BMW markets to strivers of all stripes: successful entrepreneurs, business people and those who wish to make a statement about their success. Unfortunately, this market niche is increasingly giving up cars altogether as they move into expensive and dense urban centers that feature mature public transit systems, ubiquitous Uber access and car-sharing opportunities. Why buy a car (much less a BMW) when your status is linked more directly to your cell phone or your international travel itinerary? This is BMW’s biggest fear.
So how can BMW continue to sell cars to its core market? Here’s what they are working on:
Electric Cars: One way to beat the rap on automobiles is to make them greener. Whether in car share or private ownership, electric cars (EVs) already are privileged with access to fast lanes, convenient charging stations and premier parking spots on streets and in garages. BMW is entering this market with the i8 and i3, two EVs with luxury appointments and, in the latter’s case, a compact urban size. As Tesla further shakes up the auto world, BMW needs to compete for the EV niche to stay relevant for urban mobility.
Car Sharing: Increasing numbers of urbanites are ditching car ownership to let someone else worry about the maintenance headaches. If you only use a car a couple of times a week you can outsource parking, fueling and insurance with car sharing. BMW sees a future market in car sharing, and they have started their own proprietary programs in nine European cities and are launching one (ReachNow) in Seattle this year.
Autonomous Vehicles: Google is making news with its fully autonomous vehicles, but BMW is taking a much more incremental approach to driver assistance. From automatic parallel-parking functions to truly autonomous handling on the Autobahn, BMW is increasingly adding functions that augment human controls to make driving safer and more relaxing. This approach requires fewer regulatory hurdles or risks than fully autonomous vehicles and adds value to existing lines of conventional cars.
Currently in the US, there is more than one car for every man woman and child. But change is coming. Urban dwellers are far less likely to own a car, even if they are occasional or even frequent users of cars. For car manufacturers, exposure to this shrinking market means featuring their vehicles in free-roving, urban car-sharing programs, or offering complementary cars to hotel guests for urban explorations. Car ownership will not be the norm, even if car use will still be ubiquitous.

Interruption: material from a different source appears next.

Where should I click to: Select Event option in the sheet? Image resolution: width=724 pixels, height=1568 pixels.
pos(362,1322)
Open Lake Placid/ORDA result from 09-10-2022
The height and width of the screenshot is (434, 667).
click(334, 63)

Further out into the future, free-roving car-share will take on a new meaning: driverless cars will deliver you to your destination and then drive off by themselves to another errand. The distinctions between your car, a taxi or car-share will become meaningless as vehicles take on a utilitarian, almost public, function similar to airplanes, trains or buses. Yes, we will value them for their features, comfort and even level of luxury, but we may no longer covet them as personal possessions. For luxury automakers, this is a challenge to stay relevant in a more fluid marketplace.